Jogabilidade misteriosa e realinhamento de conteúdo

Quanto às diferenças e semelhanças de gameplay entre Final Fantasy Versus XIII e Final Fantasy XV, muito pouco se sabe. A jogabilidade do RPG para PlayStation 3 teve uma amostra pequena de suas funcionalidades, mas é possível notar que a intenção dos produtores era a de ter um gameplay que alternasse entre o quarteto de heróis, dando ao jogador liberdade de comandar Noctis, Prompto, Gladiolus ou Ignis. Na versão de Final Fantasy XV é possível jogar apenas com o príncipe de Lucis, deixando o trio de amigos jogáveis apenas nos DLCs.

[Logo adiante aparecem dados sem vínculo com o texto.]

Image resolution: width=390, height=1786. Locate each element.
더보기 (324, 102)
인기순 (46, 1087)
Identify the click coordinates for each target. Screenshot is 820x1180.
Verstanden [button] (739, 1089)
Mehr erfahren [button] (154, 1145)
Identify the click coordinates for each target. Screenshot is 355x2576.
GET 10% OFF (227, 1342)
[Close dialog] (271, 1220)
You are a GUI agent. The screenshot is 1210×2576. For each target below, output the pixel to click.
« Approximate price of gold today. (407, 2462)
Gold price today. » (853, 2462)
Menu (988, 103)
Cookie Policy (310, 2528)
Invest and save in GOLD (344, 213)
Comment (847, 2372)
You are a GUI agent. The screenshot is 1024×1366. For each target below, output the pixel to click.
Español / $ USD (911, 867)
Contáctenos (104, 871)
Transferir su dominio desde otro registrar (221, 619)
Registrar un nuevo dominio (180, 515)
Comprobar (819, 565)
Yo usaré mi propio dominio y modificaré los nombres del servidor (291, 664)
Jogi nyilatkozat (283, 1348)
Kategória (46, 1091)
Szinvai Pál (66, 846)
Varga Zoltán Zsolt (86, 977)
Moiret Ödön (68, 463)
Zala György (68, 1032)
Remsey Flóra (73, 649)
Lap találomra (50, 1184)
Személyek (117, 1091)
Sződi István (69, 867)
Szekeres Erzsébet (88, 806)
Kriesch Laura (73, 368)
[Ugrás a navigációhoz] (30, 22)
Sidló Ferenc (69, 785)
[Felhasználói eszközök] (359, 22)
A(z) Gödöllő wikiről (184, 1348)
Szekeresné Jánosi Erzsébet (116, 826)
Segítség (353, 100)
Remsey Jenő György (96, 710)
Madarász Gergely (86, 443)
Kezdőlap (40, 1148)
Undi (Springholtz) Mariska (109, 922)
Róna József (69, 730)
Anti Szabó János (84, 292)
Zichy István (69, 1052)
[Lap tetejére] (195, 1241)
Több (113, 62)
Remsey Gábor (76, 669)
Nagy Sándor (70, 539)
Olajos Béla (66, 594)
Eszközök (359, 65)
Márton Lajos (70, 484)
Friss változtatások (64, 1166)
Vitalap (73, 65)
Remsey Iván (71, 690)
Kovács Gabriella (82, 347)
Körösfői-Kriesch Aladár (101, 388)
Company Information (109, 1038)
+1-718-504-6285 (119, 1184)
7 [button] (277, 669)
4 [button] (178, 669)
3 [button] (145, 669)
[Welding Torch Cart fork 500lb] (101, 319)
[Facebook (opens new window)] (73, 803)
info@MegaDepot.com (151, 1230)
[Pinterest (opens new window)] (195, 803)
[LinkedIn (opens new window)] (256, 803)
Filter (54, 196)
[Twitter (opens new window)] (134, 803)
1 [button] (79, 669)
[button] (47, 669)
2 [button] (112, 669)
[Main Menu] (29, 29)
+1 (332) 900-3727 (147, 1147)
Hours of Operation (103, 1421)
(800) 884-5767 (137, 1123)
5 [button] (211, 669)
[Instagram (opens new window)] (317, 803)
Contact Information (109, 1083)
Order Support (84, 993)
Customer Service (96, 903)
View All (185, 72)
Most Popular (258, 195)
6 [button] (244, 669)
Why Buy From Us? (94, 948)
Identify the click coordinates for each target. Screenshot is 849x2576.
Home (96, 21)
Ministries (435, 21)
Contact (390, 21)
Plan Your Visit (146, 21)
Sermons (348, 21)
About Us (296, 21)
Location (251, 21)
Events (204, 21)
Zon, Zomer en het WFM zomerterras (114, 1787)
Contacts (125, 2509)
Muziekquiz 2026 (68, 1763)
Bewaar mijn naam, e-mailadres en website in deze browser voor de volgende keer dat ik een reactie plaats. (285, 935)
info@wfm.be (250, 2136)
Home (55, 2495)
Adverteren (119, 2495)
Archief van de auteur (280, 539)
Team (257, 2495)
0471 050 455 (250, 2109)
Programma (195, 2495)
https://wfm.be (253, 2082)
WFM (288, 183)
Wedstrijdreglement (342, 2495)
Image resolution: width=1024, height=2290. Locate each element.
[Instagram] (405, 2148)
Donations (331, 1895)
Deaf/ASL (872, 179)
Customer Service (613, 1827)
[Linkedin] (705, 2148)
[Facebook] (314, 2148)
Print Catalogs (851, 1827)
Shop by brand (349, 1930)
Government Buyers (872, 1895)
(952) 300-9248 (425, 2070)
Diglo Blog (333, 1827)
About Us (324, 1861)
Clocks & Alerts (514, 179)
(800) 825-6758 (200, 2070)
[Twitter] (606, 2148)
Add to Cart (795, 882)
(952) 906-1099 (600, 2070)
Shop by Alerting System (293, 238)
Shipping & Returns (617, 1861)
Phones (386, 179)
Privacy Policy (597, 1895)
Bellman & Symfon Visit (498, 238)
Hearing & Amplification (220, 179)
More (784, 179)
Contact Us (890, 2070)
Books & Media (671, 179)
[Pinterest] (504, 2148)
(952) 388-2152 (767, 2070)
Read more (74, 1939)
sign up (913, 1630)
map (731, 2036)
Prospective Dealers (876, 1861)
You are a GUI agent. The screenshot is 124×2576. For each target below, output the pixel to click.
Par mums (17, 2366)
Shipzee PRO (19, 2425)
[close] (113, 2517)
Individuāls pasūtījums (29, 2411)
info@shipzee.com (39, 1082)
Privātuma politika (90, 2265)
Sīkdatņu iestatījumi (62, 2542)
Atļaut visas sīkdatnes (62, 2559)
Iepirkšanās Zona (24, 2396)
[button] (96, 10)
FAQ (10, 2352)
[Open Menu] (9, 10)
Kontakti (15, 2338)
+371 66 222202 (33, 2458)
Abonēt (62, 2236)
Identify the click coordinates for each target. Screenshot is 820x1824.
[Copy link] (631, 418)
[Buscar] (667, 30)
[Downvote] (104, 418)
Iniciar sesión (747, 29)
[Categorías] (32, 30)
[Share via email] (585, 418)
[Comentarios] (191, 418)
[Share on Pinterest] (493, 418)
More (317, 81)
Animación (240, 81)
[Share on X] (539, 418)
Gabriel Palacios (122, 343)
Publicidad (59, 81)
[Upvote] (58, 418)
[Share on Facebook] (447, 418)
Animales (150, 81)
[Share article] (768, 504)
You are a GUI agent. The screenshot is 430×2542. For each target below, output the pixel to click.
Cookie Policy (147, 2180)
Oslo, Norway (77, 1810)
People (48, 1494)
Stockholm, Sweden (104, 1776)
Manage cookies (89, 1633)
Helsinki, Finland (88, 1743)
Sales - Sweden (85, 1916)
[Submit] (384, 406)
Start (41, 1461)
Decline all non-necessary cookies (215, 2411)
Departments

Gameplay de Final Fantasy Versus XIII vs. Gameplay de Final Fantasy XV.
A exploração do mapa em Final Fantasy Versus XIII também dava ao jogador a possibilidade de pilotar veículos terrestres e aéreos, assim como acontece em Final Fantasy XV. Além disso, muitas fases e diversas mecânicas projetadas para Final Fantasy Versus XIII passaram a integrar o conjunto de Final Fantasy XV, ou foram reaproveitadas e melhoradas para compor o filme do jogo, Kingsglaive: Final Fantasy XV (Takeshi Nozue, 2016), onde uma das cenas e alguns elementos da trama fazem parte dos antigos materiais de Final Fantasy Versus XIII.
Confronto entre o imperador Iedolas Aldercapt e o rei Regis. Antiga cena de Final Fantasy Versus XIII se transformou em uma das cenas de Kingsglaive: Final Fantasy XV.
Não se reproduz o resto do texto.